Erano dunque le cose nostre deplorevoli — siccome le abbiamo anteriormente descritte — ed una daga Romana ci fece degni — non più di proscrizione — ma di appartenere all'esercito di Roma —
La vecchia metropoli del mondo — degna in quel giorno della gloria antica, si liberava d'un satellite della tirannide — il più temibile, e bagnava del suo sangue i marmorei gradini del Campidoglio — Un giovine Romano avea ritrovato il ferro di Marco Bruto!
Lo spavento della morte di Rossi[74] aveva annientato i nostri persecutori — e non si fece più parola della nostra partenza —
Roma, l'Italia non ottenevano lo stato politico desiderato colla morte del ministro del papa; ma si migliorava almeno la condizione di Roma — al punto di vista della libertà Italiana — di cui il papato, spogliato della sua maschera di riformatore — fu, è, e ne sarà sempre il mortale nemico — Per noi poi — oggetto spaventoso di repulsione alla corte Romana — comunque fosse — per paura di chi restava dopo la morte di Rossi — soffribile diventò la nostra presenza nella penisola —
Quel colpo di daga, annunziava ai patteggiatori collo straniero, che il popolo li conosceva — e che non voleva ritornare al servaggio — ove gli stessi tentavano di ricondurlo, con menzogne e con tradimenti —
CAPITOLO VI.
Nello Stato Romano, ed arrivo in Roma.
Colla morte di Rossi, capirono i governanti di Roma, che non impunemente, si calpesterebbero i diritti, e la volontà della nazione —
Chiamaronsi uomini meno impopolari al ministero — e fu concessa la permanenza nostra sul territorio Romano — Non cessò però la stessa diffidenza in cui eravamo tenuti — e quantunque annessi all'esercito Romano — tardamente si provvedeva al nostro sussidio, al destino nostro, e massime al nostro armamento, ed ai capoti, indispensabili nel forte dell'inverno già ben vicino —
In Ravenna erano giunti gli aspettatti Mantovani — Masina erasi riunito a noi, colla poca ma bella sua cavalleria — e formavano un personale di circa quattrocento uomini — non complettamente armati, la maggior parte senza uniformi — e malvestiti, o pochissimo —
Il municipio di Ravenna da cui eravamo mantenuti, mi fece sentire: che sarebbe meglio, dividere tale carico con altre città, e perciò cambiare alternativamente di soggiorno — Così successe — e lasciammo, dopo una permanenza di venti giorni circa, quella simpatica e generosa popolazione —
Io testimoniai in Ravenna, nel mio breve soggiorno, uno spettacolo unico e ben consolante — ciocchè non avea veduto in nessuna delle città nostre percorse antecedentemente — Vidi, nell'antica capitale dell'Esarcato, una concordia fra le classi diverse dei cittadini — veramente incantevole — La concordia perfetta fra i ceti diversi d'una città Italiana è la Fenice! è il perno della libertà e dell'indipendenza della patria, quando estesa generalmente — ed il suo difetto, non dubito: sia l'origine delle sventure e dell'abbassamento nostro —
Essa mi sembrava, per ventura di cotesti cittadini — annidata accanto al mausoleo di Dante — sotto l'egide del collosso dei nostri grandi!

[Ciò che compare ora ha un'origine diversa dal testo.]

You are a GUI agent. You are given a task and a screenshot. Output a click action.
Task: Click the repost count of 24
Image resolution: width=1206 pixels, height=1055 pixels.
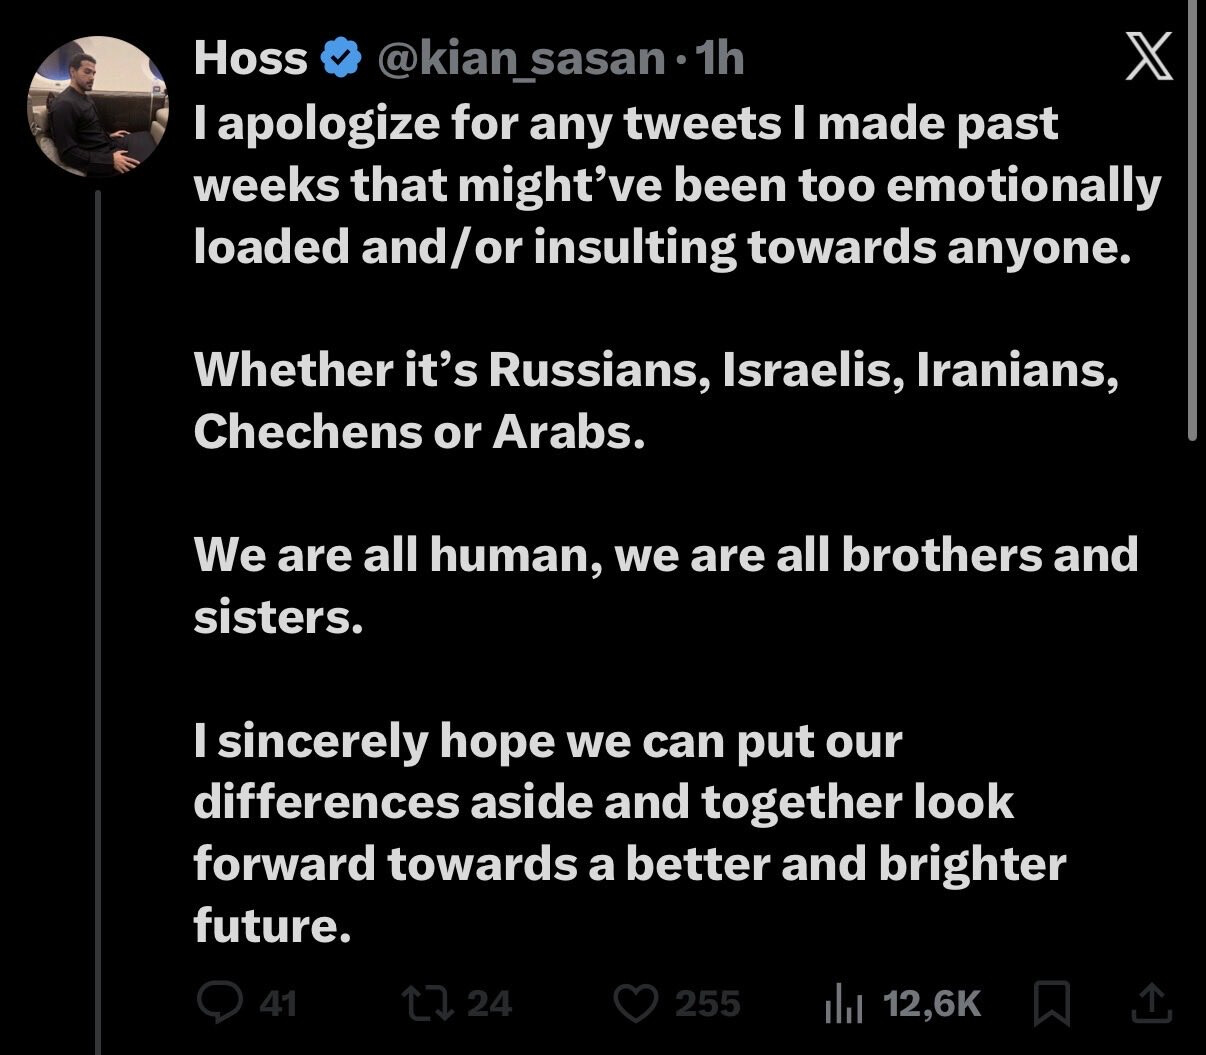coord(489,1003)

Là non v'era un circolo popolare, uno Italiano — nazionale l'altro — una società di qui, ed una società di là avendo tutte e tutti, la loro chiesetta — il loro stato maggiore — interessati tutti a primeggiare, ed a non intendersi cogli altri — No! vi era un circolo solo, di tutti i cittadini composto; un'opinione sola dal nobile al plebeo — dal ricco al povero — Anelavano tutti la redenzione della patria — dallo straniero, senza occuparsi momentaneamente della forma di governo — quistione che avrebbe potuto complicare in quei giorni la situazione e distogliere l'attenzione generale dalla meta principale —
Ho sperimentato i Ravennati — esser gente di poche parole — ma di fatti — e credo possibile il fatto seguente narratomi nella loro città:
Appariva una spia in Ravenna — in pien meriggio, in mezzo alla folla, lo colpiva una fucilata — il feritore ritiravasi tranquillamente — non fuggiva, poichè altra spia non si sarebbe trovata — ed il cadavere maledetto rimaneva d'esempio alle moltitudini —
Lasciammo Ravenna e soggiornammo in varie città delle Romagne ben accolti dal popolo e mantenuti dai municipï —
In Cesena lasciai la gente, e mi diressi a Roma per abboccarmi col ministro della guerra — onde sistemare l'esistenza nostra vagabonda ed importuna —
Seppi allora la fuga del papa — e col ministro Campello, si regolò: che la legione Italiana (questo fu il nome del corpo da me comandato in America, ed in Italia), apparterrebbe all'esercito Romano — che sarebbe perciò provveduto del necessario e diretto su Roma — onde complettarsi ed ultimare la sua organizzazione — Scrissi quindi al maggiore Marrocchetti, che avevo lasciato al comando del corpo, che procedesse verso Roma, ed io marciai al suo incontro —
Dalla mia separazione dal corpo in Cesena — era successa una catastrofe nello stesso: La morte di Tommaso Risso — sensibilissima perdita — tanto più, perchè cagionata dalla discordia tra valorosi Italiani, ed eseguita dalla mano d'un fratello!
In un alterco, Risso avea battutto Ramorino di frusta — ed un duello era divenuto inevitabile — Io, certo, avrei cacciato dalla legione, l'ufficiale che si fosse lasciato battere da chicchessia — e Ramorino, non era giovane da sopportare un insulto come quello ricevuto — Conosciuto il fatto, io rimasi freddo con ambi — ma col presentimento di sciagure — Avrei cancellato col mio sangue, la vergogna del compagno valoroso, ma non era fattibile!
Partivo da Cesena per Roma — e Tommaso Risso ch'io avevo freddamente tratatto contro il mio solito — si avvicinò alla vettura e mi strinse la mano... mi sembrò di stringere la mano d'un cadavere! Il pressentimento della morte del mio amico — non mi abbandonò durante il viaggio — e quella notizia inviatami, mi addolorò, ma non mi sorprese — Si erano battutti fuori di Cesena — e Ramorino aveva ucciso Risso.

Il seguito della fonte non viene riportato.